Reading text:
If there’s one thing Kevin Hart can do, it’s sell shoes. If there’s one thing Kevin Hart can do better than sell shoes, it explodes into one of the foremost comedians and entertainers in Hollywood today.
After an electrifying performance at amateur night in a Philadelphia comedy club, Hart quit his shoe salesman job and began performing full time at prestigious comedy venues in Los Angeles. However, it was his first appearance at the Montreal “Just for Laughs” Comedy Festival that led him to roles in feature films.
Hart’s recent movie projects include “Ride Along 2,” which grossed over $100 million worldwide, “The Wedding Ringer,” opposite Josh Gad and “Get Hard,” opposite Will Ferrell.
His newest collaboration is with another prolific superstar, Dwayne Johnson, in Universal Pictures' new action-comedy “Central Intelligence” in Philippine cinemas on June 15.

Exercise instructions:
**a)** According to the Kevin Hart passage, where did Hart give the performance that led him to quit his shoe salesman job?
**b)** Reproduce the stretch of the Kevin Hart passage from "After an electrifying" through "on June 15.".
**c)** Which film titles does the Kevin Hart passage mention? List every one.

Data lines:
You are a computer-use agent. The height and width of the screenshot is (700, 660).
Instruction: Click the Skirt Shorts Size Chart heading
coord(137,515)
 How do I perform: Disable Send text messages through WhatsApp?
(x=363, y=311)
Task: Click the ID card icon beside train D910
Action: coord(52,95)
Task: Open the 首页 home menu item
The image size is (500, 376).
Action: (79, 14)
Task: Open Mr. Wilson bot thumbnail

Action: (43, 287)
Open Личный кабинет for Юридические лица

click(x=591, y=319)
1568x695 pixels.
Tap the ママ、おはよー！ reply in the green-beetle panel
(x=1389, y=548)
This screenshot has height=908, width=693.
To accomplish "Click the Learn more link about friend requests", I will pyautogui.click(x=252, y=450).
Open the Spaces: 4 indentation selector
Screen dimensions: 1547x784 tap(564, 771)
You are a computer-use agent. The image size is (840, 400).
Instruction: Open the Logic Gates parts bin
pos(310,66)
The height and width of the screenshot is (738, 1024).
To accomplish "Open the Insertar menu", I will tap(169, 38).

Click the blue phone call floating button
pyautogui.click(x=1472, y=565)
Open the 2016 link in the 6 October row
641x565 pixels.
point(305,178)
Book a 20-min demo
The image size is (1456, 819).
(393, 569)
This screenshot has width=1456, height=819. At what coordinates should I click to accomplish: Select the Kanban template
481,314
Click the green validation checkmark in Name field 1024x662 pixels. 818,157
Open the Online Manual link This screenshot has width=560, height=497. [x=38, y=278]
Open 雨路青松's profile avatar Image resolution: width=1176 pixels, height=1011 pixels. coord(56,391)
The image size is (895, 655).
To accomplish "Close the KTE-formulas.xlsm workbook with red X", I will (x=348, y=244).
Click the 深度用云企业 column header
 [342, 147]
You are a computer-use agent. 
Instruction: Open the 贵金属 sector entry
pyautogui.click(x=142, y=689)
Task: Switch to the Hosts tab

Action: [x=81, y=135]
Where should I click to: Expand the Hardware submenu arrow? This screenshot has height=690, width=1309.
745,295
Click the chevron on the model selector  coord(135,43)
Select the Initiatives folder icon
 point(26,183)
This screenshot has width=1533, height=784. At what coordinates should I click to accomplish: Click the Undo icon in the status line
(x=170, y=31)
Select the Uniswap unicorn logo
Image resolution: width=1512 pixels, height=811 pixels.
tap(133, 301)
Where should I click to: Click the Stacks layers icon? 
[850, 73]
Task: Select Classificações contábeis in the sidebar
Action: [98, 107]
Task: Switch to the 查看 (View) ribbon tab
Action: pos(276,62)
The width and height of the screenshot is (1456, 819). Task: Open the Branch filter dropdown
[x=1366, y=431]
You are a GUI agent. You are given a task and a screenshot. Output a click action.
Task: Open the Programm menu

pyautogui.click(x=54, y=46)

Full solutions:
**a)** At amateur night in a Philadelphia comedy club.

**b)**
After an electrifying performance at amateur night in a Philadelphia comedy club, Hart quit his shoe salesman job and began performing full time at prestigious comedy venues in Los Angeles. However, it was his first appearance at the Montreal “Just for Laughs” Comedy Festival that led him to roles in feature films.
Hart’s recent movie projects include “Ride Along 2,” which grossed over $100 million worldwide, “The Wedding Ringer,” opposite Josh Gad and “Get Hard,” opposite Will Ferrell.
His newest collaboration is with another prolific superstar, Dwayne Johnson, in Universal Pictures' new action-comedy “Central Intelligence” in Philippine cinemas on June 15.

**c)** Ride Along 2, The Wedding Ringer, Get Hard, Central Intelligence